A Controladoria-Geral da União (CGU) concluiu uma auditoria que identificou R$ 2,57 bilhões em fraudes no programa Farmácia Popular entre os anos de 2015 e 2020, abrangendo o fim do mandato de Dilma Rousseff (PT), a gestão de Michel Temer (MDB) e o início do governo de Jair Bolsonaro (PL).
O valor se refere a medicamentos que foram pagos pelo Ministério da Saúde e supostamente teriam sido entregues à população pelas farmácias. No entanto, os estabelecimentos não apresentaram notas fiscais que comprovassem a aquisição. A auditoria parte da tese de que “o estabelecimento não pode vender o que não comprou”, ou seja, se a farmácia não comprova ter adquirido os remédios, é possível que ela tenha registrado “vendas fictícias” que demandam do recurso público sem oferecer o retorno na distribuição de medicamentos.

**Instrução 1:**
No texto sobre a auditoria do programa Farmácia Popular, qual é o valor das fraudes identificadas pela CGU?
**Instrução 2:**
Prossiga com o texto sobre a auditoria da CGU no programa Farmácia Popular a partir da última frase.
As entradas vêm de outra fonte.

Entradas do conjunto de dados
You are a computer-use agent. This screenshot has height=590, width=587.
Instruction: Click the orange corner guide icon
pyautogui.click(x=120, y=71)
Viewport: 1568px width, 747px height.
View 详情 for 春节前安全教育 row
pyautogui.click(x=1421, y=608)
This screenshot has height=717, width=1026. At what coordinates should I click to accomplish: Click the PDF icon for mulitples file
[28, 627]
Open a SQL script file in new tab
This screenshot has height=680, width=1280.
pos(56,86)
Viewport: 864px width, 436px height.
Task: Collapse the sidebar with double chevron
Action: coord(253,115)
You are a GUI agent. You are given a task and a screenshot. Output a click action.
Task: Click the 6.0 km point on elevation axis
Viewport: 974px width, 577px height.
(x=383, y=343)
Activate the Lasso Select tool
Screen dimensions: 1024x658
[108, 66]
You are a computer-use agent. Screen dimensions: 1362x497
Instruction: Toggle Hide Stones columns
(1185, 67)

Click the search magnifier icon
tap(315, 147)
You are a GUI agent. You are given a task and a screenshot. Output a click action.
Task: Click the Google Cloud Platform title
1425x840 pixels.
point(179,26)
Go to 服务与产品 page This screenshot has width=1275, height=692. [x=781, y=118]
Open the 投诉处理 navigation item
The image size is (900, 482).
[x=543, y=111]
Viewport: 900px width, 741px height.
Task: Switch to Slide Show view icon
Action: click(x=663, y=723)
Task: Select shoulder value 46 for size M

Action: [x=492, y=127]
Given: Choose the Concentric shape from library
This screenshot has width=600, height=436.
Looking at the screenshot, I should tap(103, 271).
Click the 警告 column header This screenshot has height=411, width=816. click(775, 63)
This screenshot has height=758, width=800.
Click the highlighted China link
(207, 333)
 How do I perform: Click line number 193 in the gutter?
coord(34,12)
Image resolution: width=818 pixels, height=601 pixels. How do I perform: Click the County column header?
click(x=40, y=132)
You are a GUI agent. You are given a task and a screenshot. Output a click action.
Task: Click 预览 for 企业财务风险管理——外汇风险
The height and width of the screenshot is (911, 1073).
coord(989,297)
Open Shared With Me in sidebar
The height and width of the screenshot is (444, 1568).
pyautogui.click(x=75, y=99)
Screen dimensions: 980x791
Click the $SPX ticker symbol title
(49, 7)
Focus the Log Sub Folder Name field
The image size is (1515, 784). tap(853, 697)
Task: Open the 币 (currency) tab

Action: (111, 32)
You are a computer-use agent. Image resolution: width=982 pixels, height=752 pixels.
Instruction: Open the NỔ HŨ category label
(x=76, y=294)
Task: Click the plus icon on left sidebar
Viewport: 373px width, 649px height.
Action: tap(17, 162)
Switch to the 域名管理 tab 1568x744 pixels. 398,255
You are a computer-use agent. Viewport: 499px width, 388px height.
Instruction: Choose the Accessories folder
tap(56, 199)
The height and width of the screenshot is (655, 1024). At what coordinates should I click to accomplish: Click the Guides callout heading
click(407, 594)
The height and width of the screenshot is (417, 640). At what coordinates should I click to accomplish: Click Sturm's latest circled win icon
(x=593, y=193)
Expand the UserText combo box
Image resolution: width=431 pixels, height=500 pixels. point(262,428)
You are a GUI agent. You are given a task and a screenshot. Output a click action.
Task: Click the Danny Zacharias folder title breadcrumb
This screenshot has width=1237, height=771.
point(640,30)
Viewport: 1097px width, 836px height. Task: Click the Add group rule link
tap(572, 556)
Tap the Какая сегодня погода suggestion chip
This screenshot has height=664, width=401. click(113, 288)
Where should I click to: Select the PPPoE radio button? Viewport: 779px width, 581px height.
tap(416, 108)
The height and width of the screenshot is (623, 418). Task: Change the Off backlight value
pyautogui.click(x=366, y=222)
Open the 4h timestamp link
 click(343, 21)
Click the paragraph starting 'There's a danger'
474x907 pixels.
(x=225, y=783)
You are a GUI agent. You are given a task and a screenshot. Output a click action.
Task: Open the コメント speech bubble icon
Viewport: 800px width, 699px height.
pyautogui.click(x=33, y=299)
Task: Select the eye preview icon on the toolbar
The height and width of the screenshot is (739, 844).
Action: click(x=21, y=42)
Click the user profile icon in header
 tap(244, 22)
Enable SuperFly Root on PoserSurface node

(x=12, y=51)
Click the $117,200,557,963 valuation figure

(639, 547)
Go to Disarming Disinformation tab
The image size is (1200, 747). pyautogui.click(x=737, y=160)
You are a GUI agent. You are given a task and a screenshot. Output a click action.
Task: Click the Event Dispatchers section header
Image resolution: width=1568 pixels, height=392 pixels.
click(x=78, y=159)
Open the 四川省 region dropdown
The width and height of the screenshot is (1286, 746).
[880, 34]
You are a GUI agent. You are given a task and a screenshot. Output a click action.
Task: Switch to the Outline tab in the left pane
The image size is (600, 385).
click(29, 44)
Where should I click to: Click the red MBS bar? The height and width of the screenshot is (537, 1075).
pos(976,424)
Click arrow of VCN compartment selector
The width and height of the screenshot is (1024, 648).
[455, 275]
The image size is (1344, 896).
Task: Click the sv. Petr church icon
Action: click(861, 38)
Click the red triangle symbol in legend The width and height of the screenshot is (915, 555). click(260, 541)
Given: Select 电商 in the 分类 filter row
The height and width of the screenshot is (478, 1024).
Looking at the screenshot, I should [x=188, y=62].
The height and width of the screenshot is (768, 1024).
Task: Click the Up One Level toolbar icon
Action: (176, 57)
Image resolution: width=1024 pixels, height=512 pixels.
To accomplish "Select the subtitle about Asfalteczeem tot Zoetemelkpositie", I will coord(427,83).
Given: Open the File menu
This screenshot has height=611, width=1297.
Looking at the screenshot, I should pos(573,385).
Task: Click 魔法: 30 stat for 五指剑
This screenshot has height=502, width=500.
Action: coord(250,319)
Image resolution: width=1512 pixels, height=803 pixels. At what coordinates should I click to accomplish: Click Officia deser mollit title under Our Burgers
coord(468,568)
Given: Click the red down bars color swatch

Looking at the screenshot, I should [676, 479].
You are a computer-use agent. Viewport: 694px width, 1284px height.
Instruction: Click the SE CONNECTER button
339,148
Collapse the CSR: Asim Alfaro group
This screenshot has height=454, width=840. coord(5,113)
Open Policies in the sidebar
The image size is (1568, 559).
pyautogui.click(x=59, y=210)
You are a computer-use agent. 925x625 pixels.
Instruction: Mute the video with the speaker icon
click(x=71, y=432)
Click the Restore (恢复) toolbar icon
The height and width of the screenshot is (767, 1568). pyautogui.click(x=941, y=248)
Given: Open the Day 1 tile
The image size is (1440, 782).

**Resposta final 1:**
R$ 2,57 bilhões.

**Resposta final 2:**
Em nota enviada ao Estadão, o Ministério da Saúde disse que prioriza corrigir as distorções apontadas pela CGU e que a pasta também trabalha em conjunto com o Tribunal de Contas da União (TCU) para dialogar sobre os problemas encontrados e aperfeiçoar os sistemas de controle.
Foram mais de 362 milhões de registros de venda cujo estoque não tinha documentação fiscal. Isso representa 17,4% do total de operações do período. “A situação caracteriza desperdício de recursos públicos que poderiam ser aplicados em outras políticas públicas pois poderia ocorrer dispensação de medicamentos em valores inferiores aos informados ou, em pior hipótese, no caso de venda fictícia, prejuízo em relação a todo o valor repassado”, afirma o relatório da CGU.
O documento, entregue em novembro de 2023, concluiu ainda que o total de R$ 7,4 milhões em vendas de medicamentos foi lançado no sistema em data posterior à morte do beneficiário, que em teoria fez a compra ou retirou gratuitamente o remédio na farmácia.
“A situação denota desperdício de recursos públicos e possível fraude cometida pelo particular que efetua a compra, burlando os controles na farmácia, ou pelo próprio estabelecimento”, constata a CGU no relatório.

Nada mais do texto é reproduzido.